To get started with saving vegetable seeds, a few extra steps will keep your best varieties growing in the garden next year.

Saving your own vegetable seeds is often the only sure way to hang onto your favorite tomato variety. It also keeps money in your pocket since you won’t have to buy new stock every season. Although it’s not terribly difficult, saving seed properly isn’t as simple as just harvesting the nicest fruit or vegetables and drying the seeds. Acquiring viable seeds requires a little forethought and preparation to ensure healthy crops in the future.

From hybrids to heirlooms

To start, you need to know the difference between hybrids, heirlooms and open-pollinated plants.

In general, when you’re saving seeds, use heirloom or open-pollinated varieties. There is an important difference between the two: Heirlooms are all open-pollinated plants, but not all open-pollinated plants are heirlooms.

An open-pollinated plant is naturally pollinated (by animals or wind) and produces a new generation representative of parent plants. Such varieties breed true as long as the parent plants are isolated from cross-pollination with other varieties or closely related species.

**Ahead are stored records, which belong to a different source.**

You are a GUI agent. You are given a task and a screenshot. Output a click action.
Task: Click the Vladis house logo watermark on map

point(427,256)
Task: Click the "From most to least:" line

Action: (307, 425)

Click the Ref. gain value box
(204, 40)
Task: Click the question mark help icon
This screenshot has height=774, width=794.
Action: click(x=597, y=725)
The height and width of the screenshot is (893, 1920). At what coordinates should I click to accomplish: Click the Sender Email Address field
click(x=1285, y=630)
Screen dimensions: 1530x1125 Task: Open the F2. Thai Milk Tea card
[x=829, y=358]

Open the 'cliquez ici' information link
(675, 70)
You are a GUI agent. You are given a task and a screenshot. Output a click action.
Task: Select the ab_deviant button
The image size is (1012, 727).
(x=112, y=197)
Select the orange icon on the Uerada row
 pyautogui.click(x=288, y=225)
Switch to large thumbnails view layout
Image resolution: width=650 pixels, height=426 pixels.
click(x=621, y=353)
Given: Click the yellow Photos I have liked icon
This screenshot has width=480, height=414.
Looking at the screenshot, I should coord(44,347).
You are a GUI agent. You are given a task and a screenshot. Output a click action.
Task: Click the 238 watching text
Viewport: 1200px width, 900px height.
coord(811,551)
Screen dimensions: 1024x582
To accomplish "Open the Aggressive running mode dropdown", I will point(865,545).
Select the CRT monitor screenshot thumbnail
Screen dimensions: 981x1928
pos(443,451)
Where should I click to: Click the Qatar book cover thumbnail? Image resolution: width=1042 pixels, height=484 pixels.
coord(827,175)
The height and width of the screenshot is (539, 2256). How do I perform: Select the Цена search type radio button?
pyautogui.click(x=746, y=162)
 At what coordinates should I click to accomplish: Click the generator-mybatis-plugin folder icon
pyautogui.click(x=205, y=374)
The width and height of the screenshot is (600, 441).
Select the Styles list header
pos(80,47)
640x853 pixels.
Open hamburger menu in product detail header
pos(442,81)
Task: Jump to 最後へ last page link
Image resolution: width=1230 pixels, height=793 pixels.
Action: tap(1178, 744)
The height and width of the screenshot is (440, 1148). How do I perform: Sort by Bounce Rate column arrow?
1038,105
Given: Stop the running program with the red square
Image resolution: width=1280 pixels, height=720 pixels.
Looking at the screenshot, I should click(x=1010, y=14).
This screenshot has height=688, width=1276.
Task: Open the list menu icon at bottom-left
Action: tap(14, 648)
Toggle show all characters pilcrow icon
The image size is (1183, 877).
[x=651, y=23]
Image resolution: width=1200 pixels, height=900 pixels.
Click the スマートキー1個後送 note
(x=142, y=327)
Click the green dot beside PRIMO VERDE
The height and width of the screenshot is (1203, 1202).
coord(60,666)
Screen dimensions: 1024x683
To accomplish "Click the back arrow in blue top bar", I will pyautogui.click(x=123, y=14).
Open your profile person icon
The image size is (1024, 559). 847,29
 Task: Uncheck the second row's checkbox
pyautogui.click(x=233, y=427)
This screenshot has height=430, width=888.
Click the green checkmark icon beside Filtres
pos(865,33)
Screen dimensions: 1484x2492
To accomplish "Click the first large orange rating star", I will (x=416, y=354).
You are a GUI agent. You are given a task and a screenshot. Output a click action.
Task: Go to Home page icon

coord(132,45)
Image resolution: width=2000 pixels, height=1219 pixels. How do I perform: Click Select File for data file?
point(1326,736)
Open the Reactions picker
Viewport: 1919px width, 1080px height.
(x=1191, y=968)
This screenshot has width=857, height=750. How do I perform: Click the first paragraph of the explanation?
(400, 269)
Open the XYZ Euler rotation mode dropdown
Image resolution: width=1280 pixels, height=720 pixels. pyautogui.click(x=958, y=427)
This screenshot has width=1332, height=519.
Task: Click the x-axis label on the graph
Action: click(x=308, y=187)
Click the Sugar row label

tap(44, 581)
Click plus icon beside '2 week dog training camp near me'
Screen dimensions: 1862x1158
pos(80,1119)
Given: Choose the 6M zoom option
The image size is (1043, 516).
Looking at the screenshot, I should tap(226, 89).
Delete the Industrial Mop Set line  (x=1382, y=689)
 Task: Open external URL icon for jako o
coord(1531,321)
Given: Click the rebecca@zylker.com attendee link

The definition of an heirloom is a little more challenging to pinpoint. Typically, heirlooms are open-pollinated varieties that have been around for at least 50 years and often have origins in a particular region or climate. Some say heirlooms shouldn’t be commercially available, yet they’re gaining such popularity with home growers (because of legendary flavor and adaptation to regional growing conditions) that seed companies are offering increasingly larger selections each year.

Hybrids result when two specific varieties or cultivars are cross-pollinated, a process that can occur naturally and with human manipulation. Breeders have long known that hybridization is an efficient way to combine the best traits of different varieties into a single plant.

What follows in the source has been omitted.